Destaque de carro alegórico da Paraíso do Tuiuti retrata presidente brasileiro Michel Temer como "Vampiro do Neoliberalismo"
Paraíso do Tuiuti retratou Michel Temer como "Vampiro do Neoliberalismo"Foto: Getty Images/AFP/M. Pimentel

Destaque contra a intolerância

As críticas implacáveis do Carnaval foram dirigidas a políticos e empresários corruptos, pregadores de todas as religiões e incorporaram também denúncias contra a discriminação.

Em homenagem à comunidade LGBT, a Beija-Flor convidou para o seu desfile na segunda duas estrelas da contracultura brasileira do momento, a cantora drag queen Pabllo Vittar e a revelação do funk Jojo Todynho. Elas foram destaques em um carro alegórico que falava sobre a intolerância, numa festa que comemora tanto a sexualidade quanto a diversidade – mas num país que está entre os que têm as taxas mais altas de violência contra pessoas gay e transgênero na América Latina.

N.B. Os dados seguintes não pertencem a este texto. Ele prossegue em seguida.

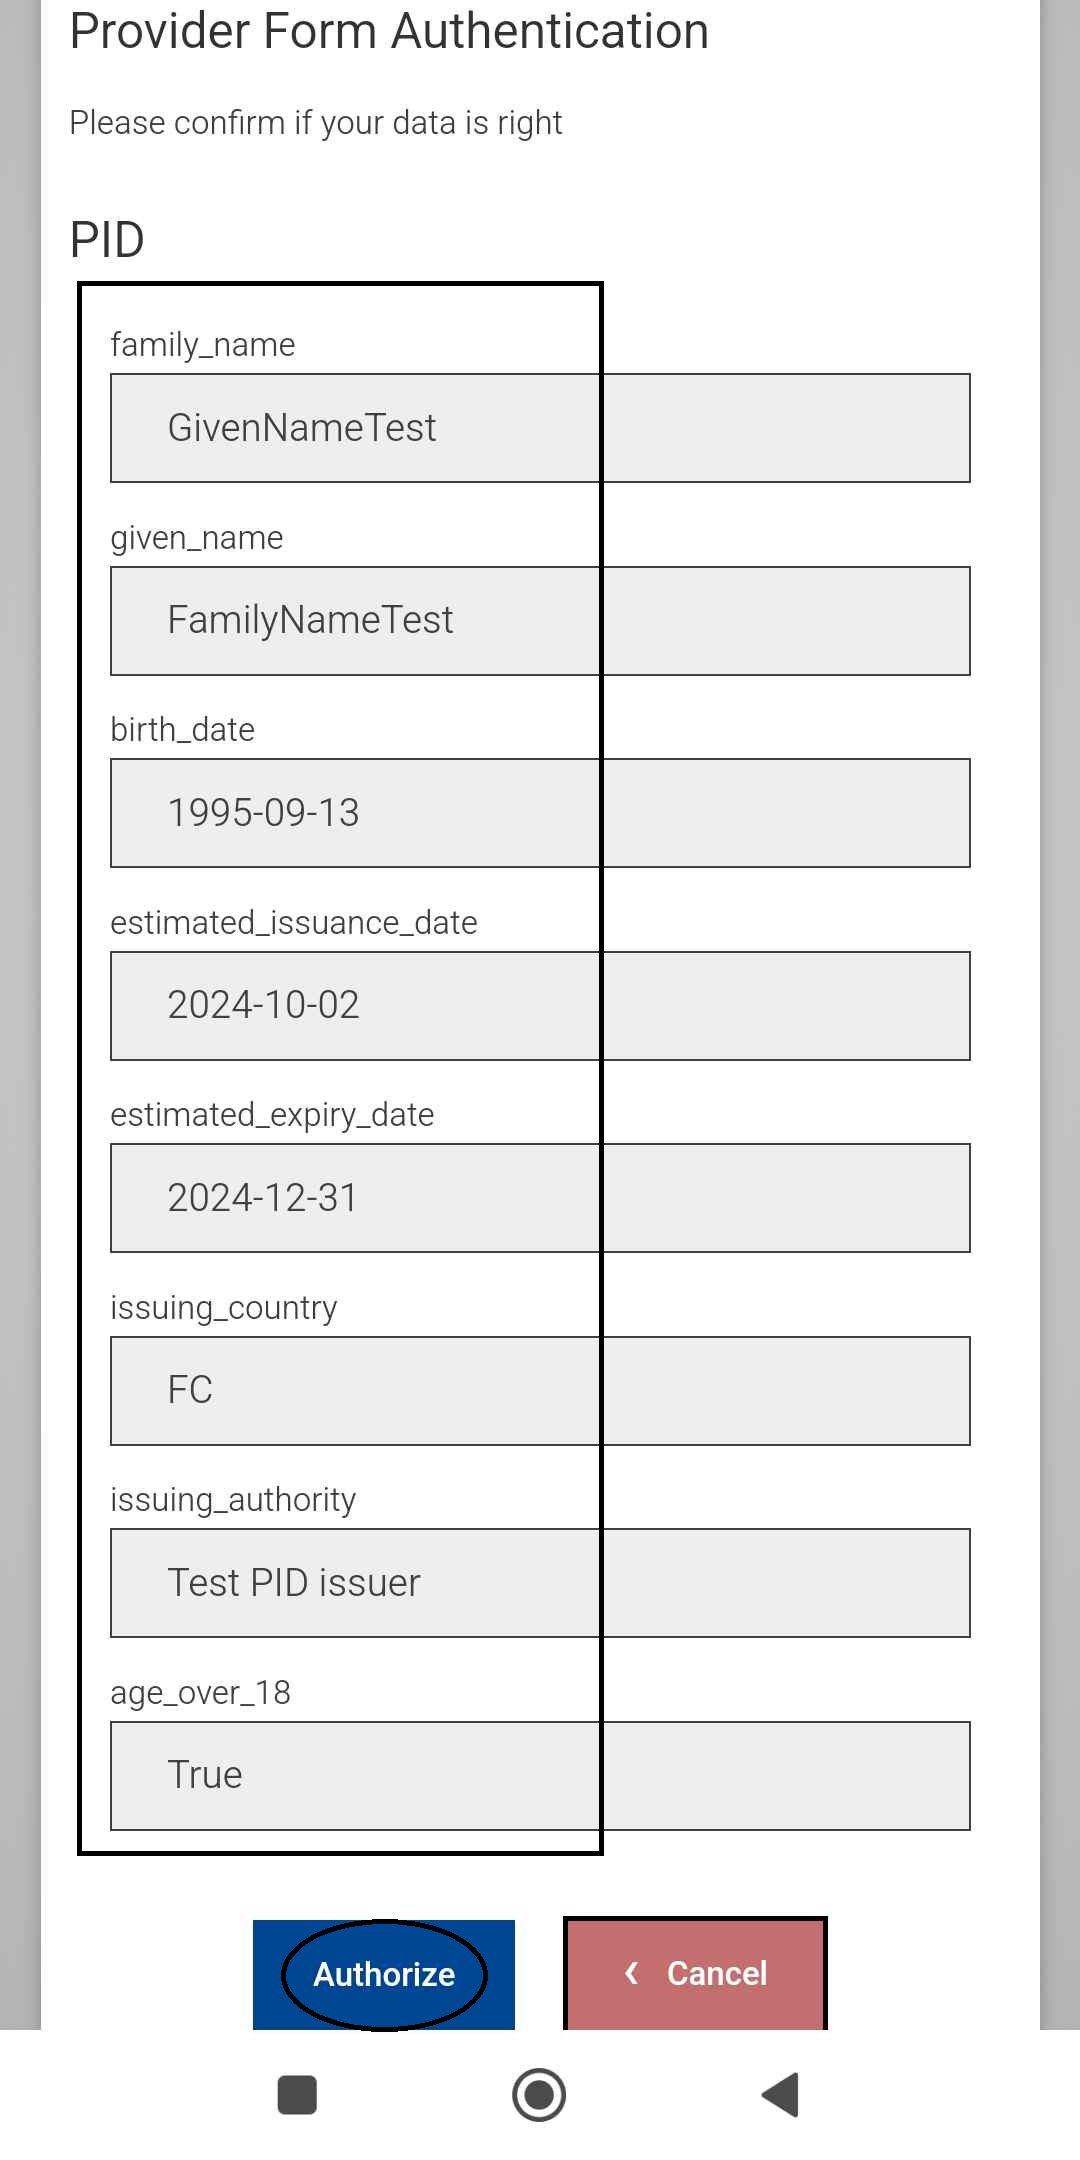Select the family_name field with GivenNameTest
This screenshot has height=2160, width=1080.
click(540, 428)
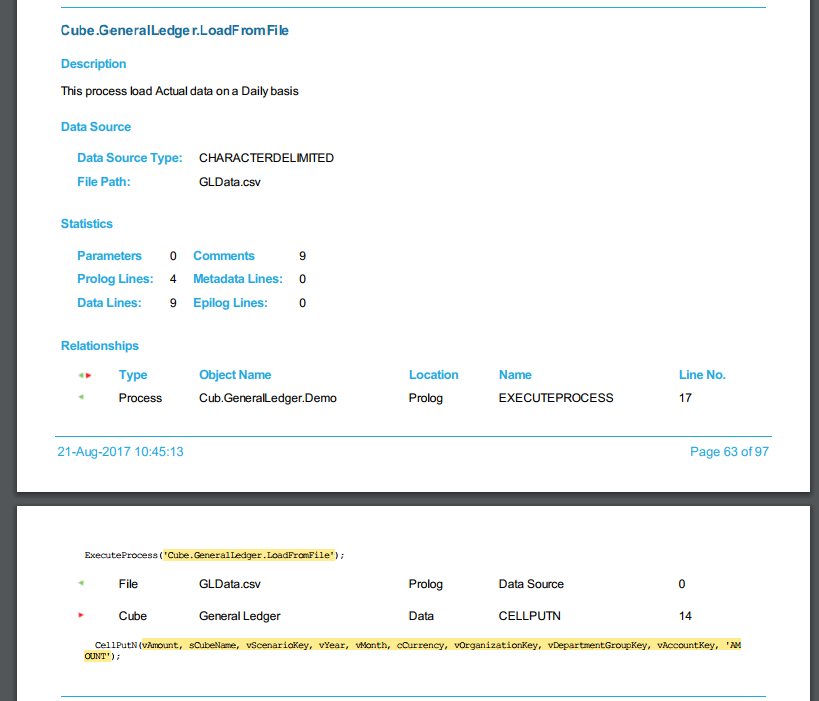Click the highlighted CellPutN arguments code
The height and width of the screenshot is (701, 819).
point(440,646)
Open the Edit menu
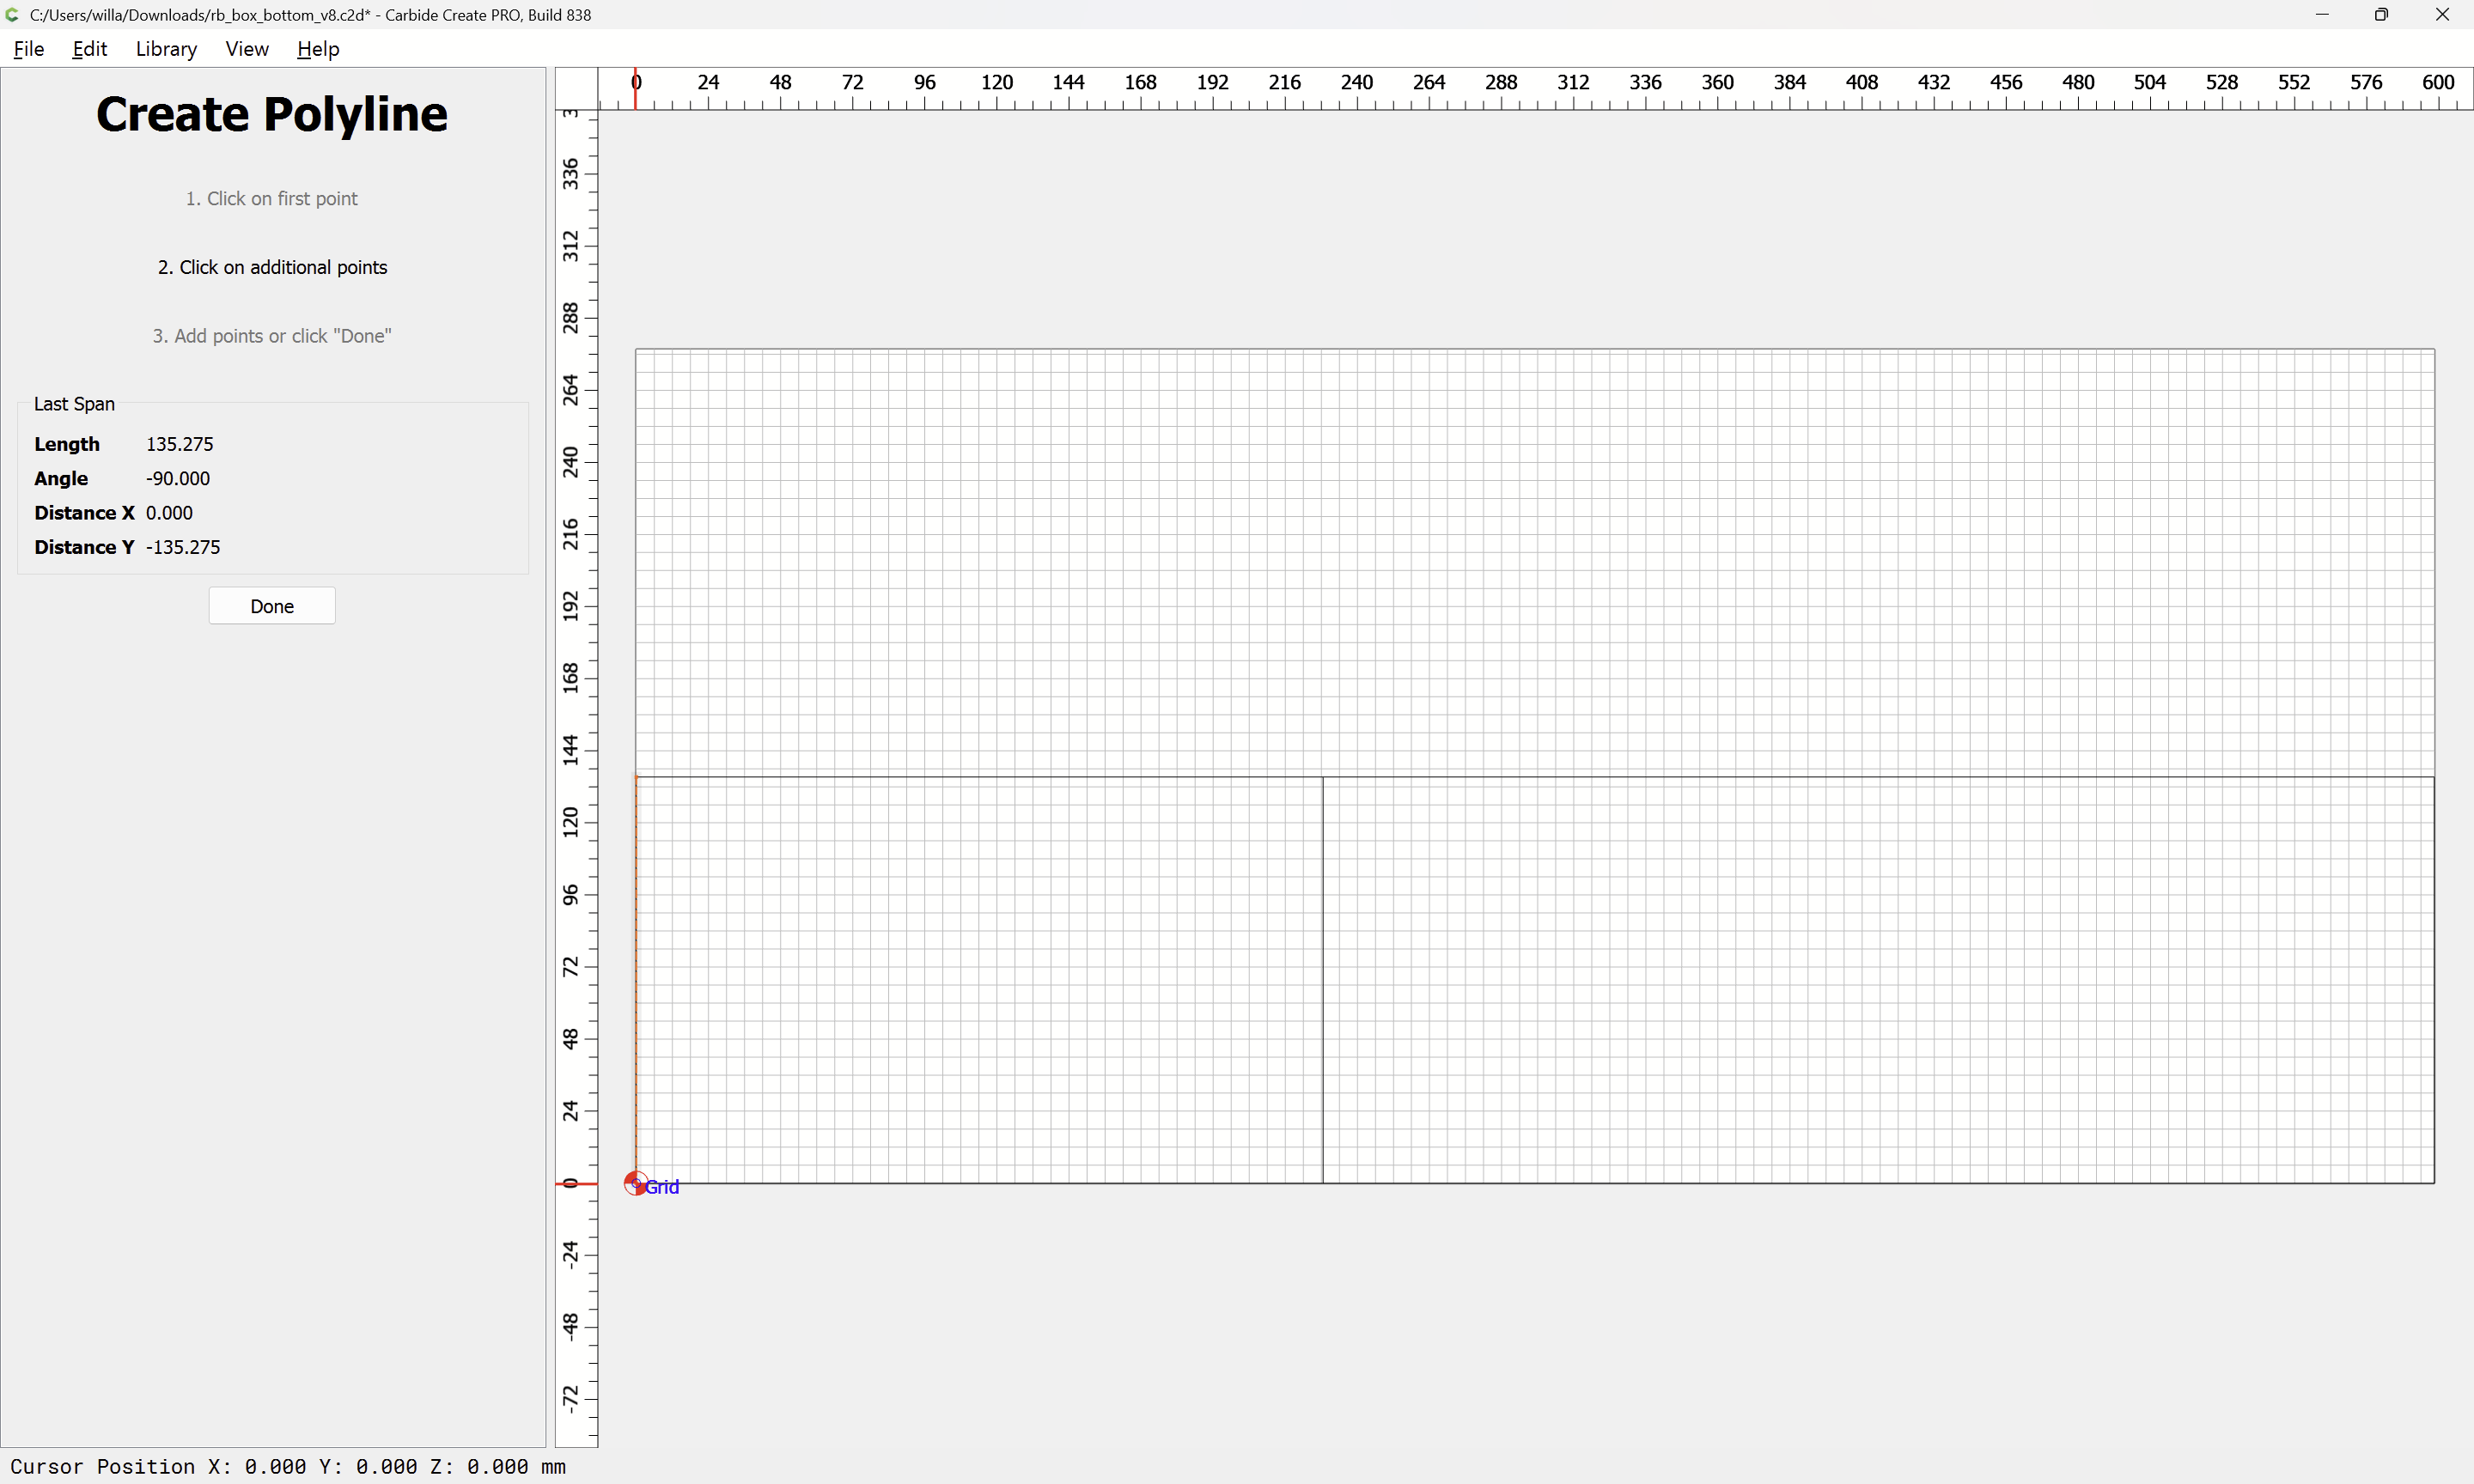Image resolution: width=2474 pixels, height=1484 pixels. tap(89, 49)
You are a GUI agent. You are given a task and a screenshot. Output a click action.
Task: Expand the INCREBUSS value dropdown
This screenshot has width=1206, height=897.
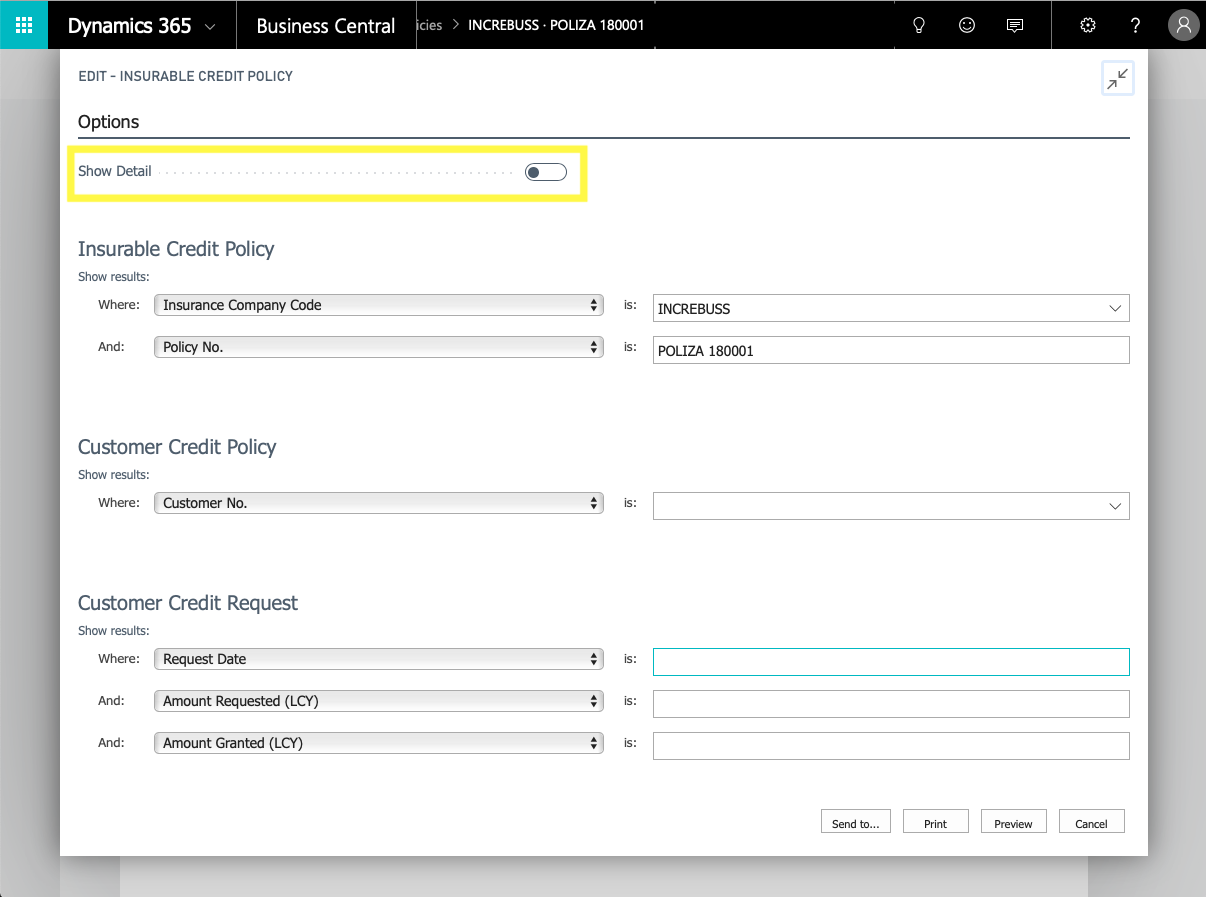(x=1115, y=309)
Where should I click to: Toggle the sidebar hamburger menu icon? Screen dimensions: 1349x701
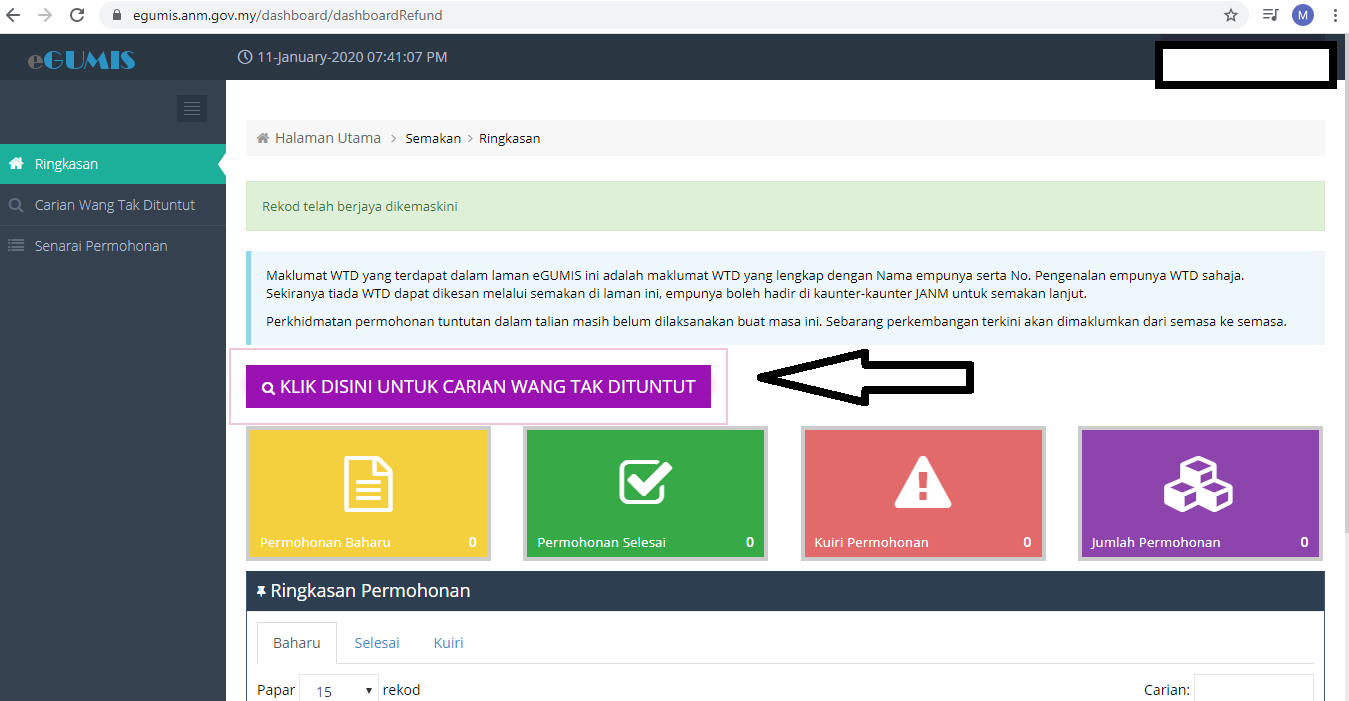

Pabllo Vittar tem vários vídeos com milhões de visualizações no YouTube. O da música Todo Dia atraiu 216 milhões de cliques. Sensação da cena pop brasileira, Vittar havia dito, em entrevista recente à revista Época, que tratar de temas como homofobia e transfobia nas ruas do Brasil é importante "para divulgar essa mensagem [de tolerância] todos os dias".

Também na segunda, a organização Grupo Gay da Bahia organizou seu concurso anual de fantasias LGBT em Salvador, incluindo performances que destacaram as altas taxas de violência contra mulheres, gays e transgêneros no país.

Já na cidade pernambucana de Olinda, os foliões desfilaram com bonecos gigantes que satirizaram figuras políticas como o presidente dos Estados Unidos, Donald Trump, e o líder norte-coreano Kim Jong-un, além de homenagearem celebridades tanto brasileiras quanto internacionais, como Michael Jackson e os Beatles.

"Brasil monstruoso"

A Marquês de Sapucaí serviu de palco para a Beija-Flor retratar um "Brasil monstruoso", inspirado no romance Frankenstein, e apresentar as cenas de violência vividas por milhões de pessoas nas favelas do Rio.

A escola, última das seis a se apresentar no segundo dia de desfiles cariocas, é tida como uma das favoritas desta edição e, além de fazer sucesso com o público – que continuou cantando o enredo após o encerramento do desfile –  chegou a receber aplausos de jurados, segundo mostrou foto divulgada pela Folha de S. Paulo.

Com uma sátira cuja intenção era ser um "grito de alerta" contra o modelo social, político e religioso do país, seu enredo, "Monstro é aquele que não sabe amar", reproduziu extremos que sacudiram o público.

Uma mulher que segurava o corpo de um policial morto, evocando a Pietá de Michelangelo, encerrou uma parada em que se viram crianças baleadas em caixões, pais e mães carregando os corpos de seus filhos feridos, jovens apontando armas para a cabeça de suas vítimas e arrastões.

Carnaval de protesto

A Portela, campeã do ano passado, criticou a intolerância falando de um grupo de judeus perseguidos na Europa e refugiados no Brasil, onde passaram a enfrentar discriminação de colonizadores portugueses.

O Salgueiro encheu a Sapucaí de cor numa denúncia contra o racismo e uma homenagem às mulheres negras do Brasil, inspirada num tributo carnavalesco a Xica da Silva, há 55 anos.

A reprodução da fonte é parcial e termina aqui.